Assignment. Whenever a line in the data contains "major", show that line.
Start of Listed records
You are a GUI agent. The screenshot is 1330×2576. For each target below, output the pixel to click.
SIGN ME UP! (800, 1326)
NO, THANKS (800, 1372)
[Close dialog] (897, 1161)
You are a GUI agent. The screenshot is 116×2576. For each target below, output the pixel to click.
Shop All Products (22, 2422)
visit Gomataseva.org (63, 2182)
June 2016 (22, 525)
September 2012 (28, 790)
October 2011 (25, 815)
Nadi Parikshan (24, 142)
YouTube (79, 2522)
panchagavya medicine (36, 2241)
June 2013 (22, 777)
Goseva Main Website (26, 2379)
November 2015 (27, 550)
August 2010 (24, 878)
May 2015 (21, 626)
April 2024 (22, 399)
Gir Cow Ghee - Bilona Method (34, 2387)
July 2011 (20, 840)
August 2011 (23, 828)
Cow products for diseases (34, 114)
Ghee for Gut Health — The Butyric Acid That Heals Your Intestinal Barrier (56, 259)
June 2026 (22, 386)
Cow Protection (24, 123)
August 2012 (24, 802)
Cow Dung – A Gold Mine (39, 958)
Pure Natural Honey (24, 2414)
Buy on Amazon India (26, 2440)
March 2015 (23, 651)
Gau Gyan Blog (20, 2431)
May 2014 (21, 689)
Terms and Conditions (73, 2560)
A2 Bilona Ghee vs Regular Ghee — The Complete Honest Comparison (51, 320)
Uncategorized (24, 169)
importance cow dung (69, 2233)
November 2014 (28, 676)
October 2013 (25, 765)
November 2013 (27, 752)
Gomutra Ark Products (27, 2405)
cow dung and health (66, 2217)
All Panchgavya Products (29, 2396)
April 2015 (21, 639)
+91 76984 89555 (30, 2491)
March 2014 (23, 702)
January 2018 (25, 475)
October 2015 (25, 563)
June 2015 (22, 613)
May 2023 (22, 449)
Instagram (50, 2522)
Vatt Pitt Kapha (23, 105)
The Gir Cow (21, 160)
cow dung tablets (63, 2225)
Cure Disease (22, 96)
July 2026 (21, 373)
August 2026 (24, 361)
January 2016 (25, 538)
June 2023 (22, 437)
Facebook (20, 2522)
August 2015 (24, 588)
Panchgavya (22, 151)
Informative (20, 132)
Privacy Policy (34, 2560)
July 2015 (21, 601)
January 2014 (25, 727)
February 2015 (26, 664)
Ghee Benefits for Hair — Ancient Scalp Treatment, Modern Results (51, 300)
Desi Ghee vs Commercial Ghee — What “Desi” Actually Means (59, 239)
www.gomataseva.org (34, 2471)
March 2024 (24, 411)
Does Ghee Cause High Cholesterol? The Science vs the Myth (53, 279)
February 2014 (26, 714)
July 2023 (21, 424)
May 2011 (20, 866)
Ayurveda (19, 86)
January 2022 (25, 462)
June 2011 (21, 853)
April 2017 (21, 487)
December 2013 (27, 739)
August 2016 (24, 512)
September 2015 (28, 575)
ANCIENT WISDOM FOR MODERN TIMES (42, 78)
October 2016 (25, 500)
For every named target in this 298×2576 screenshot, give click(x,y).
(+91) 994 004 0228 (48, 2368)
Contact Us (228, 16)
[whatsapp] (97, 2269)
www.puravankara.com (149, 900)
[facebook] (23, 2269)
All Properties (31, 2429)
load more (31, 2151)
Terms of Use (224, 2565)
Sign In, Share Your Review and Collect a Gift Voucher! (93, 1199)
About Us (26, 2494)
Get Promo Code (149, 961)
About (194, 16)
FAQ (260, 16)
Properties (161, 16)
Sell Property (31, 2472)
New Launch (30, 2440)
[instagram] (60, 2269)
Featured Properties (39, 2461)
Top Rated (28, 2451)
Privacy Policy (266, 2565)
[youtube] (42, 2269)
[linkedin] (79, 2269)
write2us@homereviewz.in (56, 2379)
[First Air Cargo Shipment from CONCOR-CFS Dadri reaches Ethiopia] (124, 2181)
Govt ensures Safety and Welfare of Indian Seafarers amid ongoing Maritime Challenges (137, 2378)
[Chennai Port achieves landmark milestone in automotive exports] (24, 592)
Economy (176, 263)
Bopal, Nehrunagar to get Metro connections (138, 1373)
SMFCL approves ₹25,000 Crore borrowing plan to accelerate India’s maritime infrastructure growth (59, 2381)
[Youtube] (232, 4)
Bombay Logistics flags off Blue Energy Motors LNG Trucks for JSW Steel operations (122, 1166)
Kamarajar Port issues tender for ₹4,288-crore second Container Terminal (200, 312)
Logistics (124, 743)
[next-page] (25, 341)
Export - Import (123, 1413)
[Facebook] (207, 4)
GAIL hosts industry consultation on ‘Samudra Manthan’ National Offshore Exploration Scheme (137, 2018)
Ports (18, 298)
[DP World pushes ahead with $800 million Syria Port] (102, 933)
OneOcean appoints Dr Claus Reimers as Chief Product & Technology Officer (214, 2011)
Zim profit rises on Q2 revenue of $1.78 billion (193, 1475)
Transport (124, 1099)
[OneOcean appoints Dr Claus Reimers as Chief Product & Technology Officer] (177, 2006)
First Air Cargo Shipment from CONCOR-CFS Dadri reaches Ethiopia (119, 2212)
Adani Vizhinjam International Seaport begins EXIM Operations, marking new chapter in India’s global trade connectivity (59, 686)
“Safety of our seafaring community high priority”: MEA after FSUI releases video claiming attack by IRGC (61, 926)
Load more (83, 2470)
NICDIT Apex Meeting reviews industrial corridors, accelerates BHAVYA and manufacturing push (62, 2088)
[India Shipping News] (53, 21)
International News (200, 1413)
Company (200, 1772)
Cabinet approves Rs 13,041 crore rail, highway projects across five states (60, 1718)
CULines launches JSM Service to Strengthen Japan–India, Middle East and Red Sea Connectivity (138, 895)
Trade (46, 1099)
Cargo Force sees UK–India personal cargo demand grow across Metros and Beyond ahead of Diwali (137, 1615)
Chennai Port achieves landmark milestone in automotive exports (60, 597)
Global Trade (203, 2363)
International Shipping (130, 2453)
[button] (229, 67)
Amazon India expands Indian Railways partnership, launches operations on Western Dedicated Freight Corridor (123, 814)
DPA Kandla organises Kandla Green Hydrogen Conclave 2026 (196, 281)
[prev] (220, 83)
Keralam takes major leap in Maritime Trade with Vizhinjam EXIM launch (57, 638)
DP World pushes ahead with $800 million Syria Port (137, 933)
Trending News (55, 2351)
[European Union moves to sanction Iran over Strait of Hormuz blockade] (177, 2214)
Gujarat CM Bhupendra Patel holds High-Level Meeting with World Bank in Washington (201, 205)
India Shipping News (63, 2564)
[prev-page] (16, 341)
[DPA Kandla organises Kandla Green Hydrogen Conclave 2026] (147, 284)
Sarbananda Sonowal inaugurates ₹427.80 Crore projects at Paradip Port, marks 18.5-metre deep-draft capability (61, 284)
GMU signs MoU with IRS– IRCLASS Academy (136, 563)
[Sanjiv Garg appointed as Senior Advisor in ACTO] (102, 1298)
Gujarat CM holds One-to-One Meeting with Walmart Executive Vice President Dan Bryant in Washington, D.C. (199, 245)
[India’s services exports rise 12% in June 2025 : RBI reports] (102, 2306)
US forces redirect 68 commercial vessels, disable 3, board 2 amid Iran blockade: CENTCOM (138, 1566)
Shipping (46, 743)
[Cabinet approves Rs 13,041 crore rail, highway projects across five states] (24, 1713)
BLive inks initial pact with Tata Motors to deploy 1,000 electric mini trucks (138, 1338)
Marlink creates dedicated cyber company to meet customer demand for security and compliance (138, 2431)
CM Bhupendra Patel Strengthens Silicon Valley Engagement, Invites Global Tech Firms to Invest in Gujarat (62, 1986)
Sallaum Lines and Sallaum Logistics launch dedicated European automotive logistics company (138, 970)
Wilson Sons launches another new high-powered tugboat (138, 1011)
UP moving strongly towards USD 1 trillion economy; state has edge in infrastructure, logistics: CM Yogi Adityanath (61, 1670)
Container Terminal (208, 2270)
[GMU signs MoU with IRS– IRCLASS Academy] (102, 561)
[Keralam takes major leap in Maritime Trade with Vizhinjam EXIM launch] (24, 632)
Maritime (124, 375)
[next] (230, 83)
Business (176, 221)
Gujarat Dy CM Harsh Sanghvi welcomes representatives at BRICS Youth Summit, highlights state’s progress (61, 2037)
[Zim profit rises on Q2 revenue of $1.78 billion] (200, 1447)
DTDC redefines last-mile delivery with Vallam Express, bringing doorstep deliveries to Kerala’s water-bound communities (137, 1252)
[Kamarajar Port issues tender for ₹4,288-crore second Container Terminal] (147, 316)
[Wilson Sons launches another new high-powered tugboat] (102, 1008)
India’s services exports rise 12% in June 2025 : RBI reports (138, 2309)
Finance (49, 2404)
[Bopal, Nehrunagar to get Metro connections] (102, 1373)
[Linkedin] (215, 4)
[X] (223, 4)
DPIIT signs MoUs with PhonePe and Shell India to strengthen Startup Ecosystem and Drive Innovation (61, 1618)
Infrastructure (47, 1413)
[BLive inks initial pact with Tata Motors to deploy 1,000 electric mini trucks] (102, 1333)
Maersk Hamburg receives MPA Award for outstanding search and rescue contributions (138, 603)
End of Listed records
Result below.
Keralam takes major leap in Maritime Trade with Vizhinjam EXIM launch (57, 638)
[Keralam takes major leap in Maritime Trade with Vizhinjam EXIM launch] (24, 632)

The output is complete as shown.